BillingBench

Pulmonology Prior Authorization and Denial Guide

Sleep study prior authorization pathways, CPAP and BiPAP compliance requirements, pulmonary function test bundling rules, bronchoscopy coverage criteria, and LDCT lung cancer screening eligibility, grounded in CMS NCD 240.4 for CPAP, AASM Clinical Practice Parameters, and major payer coverage determination guidelines for pulmonary services.

Sleep study and CPAP: home sleep apnea testing (HSAT, CPT 95800–95806) has replaced in-lab PSG as the first-line sleep apnea diagnostic for most commercial payers for patients without significant comorbidities. Most payers require HSAT before PSG unless the patient has comorbid conditions (COPD, heart failure, neuromuscular disease) that make HSAT unreliable. CPAP (CPT E0601) requires prior authorization and documentation of AHI ≥15 on HSAT or PSG, or AHI ≥5 with symptoms. The 90-day compliance check is required by Medicare and most commercial payers — CPAP coverage is terminated for patients who do not use the device for at least 4 hours per night on 70% of nights in any 30-day period during the first 90 days.

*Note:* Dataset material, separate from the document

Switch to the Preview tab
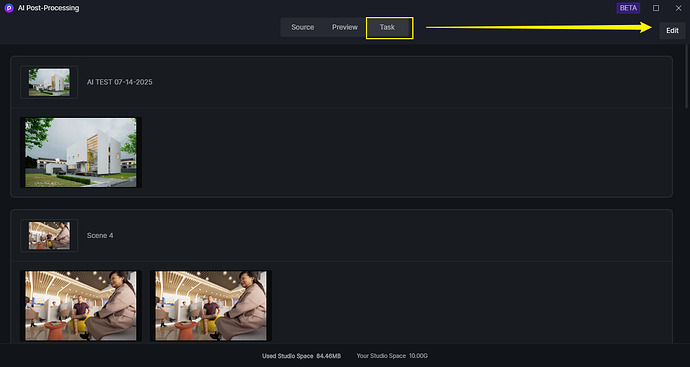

Biologic therapy for severe asthma: mepolizumab, benralizumab, dupilumab, and tezepelumab require prior authorization with documentation of severe eosinophilic asthma (eosinophil count ≥150–300 cells/μL depending on agent), two or more exacerbations requiring systemic corticosteroids in the prior year, and failure of high-dose ICS/LABA. LDCT lung cancer screening (CPT 71250 with modifier -LG) is covered by Medicare and most commercial payers for patients aged 50–80 with a 20 pack-year smoking history who currently smoke or quit within the past 15 years — consistent with USPSTF 2021 recommendations.